カイト修理についての文章で、筆者が前回のたちの悪いエア漏れを見つけたとき、顔のどの部分で空気の流れを感じたかを答えなさい。

出典抜粋:
──────
2019-05-14 21:06:00 | 海と風


こないだはメインストラット(リーディングエッジ)のジッパー閉め忘れという情けないミス(実は二回目)で爆発したカイトを一枚修理した。多くのカイトボーダーの例に漏れず、長年カイトをやっていると多くのパンクに遭遇する。これなどは修理箇所がハッキリしているので実に簡単な話しだ。チューブを抜き取る必要もなく10分で完了した。

ただ注意すべきは、爆発箇所の周囲はチューブが伸びてシワになっているので、その部分をくり抜く必要があり、ティアエイドを張るときに穴からティッシュペーパーでも入れて、対面のチューブとくっつかないようにする必要はある。

一番やっかいなのは、何らかの原因でチューブに極めて小さな穴(ピンホール)があき、気がつかないほどユックリとエア漏れしていくタイプで、今回のはそれだ。

昔は狭い風呂場のバスタブで悪戦苦闘したり、洗剤をチューブ全面に塗りながら泡立つところを探したりしていたのだが、前回のたちの悪いエア漏れはそれまでの方法ではどうしても見つけることができなかった。

そうだ「風読みは五感の全てを使うべし」・・・というのは、空のイントラ時代の私の口癖だったではないか。心を静め、チューブの表面に鼻の先を当てるようにしながら端から探っていくと、泡にもならなかったような微弱な空気の流れを鼻の頭に感じた。これにて一件落着。ちなみに、今は人間は常識的な五感以上の感覚能力を備えていると考えている。

今日も堀江の広場でチューブ抜きをした。僅かでも風があればこの技は使えない。家に持ち帰り、完全に無風の作業部屋にて同様の手順であっさりと作業完了。チューブを元の鞘に戻すのが結構めんどくさいけれど、また今度、風待ちの時にでもやることにしよう。
──────
提示情報:
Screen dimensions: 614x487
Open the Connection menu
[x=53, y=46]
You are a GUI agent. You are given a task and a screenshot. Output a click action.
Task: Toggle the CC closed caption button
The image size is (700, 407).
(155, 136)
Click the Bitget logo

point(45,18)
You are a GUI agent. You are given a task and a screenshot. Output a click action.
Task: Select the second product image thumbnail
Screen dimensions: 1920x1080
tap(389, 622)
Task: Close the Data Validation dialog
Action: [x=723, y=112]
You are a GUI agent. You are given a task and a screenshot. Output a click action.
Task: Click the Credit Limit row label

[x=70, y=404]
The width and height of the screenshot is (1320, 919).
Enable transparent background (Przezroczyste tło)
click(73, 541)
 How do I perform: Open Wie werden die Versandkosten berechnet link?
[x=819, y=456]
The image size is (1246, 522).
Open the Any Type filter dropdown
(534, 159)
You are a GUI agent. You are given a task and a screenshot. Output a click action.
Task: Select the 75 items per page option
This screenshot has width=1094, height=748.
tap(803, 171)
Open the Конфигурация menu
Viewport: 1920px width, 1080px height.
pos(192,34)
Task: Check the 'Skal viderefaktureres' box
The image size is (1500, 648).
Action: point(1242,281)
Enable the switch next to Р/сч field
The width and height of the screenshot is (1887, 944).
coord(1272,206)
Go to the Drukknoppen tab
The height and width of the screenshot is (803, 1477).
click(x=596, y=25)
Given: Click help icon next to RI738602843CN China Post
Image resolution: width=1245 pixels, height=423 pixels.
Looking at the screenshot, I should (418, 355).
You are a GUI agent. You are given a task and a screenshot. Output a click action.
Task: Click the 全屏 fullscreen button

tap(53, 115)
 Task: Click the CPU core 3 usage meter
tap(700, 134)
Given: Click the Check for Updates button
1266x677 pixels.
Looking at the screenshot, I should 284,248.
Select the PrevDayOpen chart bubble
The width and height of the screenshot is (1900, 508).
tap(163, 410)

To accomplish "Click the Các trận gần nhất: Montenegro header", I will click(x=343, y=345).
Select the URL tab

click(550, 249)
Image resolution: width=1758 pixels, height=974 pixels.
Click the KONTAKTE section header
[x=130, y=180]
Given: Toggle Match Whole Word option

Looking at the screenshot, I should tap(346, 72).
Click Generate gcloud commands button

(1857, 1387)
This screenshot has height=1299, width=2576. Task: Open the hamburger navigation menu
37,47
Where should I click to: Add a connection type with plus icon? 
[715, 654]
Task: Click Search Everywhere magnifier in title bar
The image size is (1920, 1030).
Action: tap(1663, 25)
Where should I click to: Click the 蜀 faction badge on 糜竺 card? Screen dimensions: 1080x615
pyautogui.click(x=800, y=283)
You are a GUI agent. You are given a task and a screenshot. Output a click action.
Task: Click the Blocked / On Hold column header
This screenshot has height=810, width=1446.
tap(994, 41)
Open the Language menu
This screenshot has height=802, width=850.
──────
記述解答: 鼻の頭です。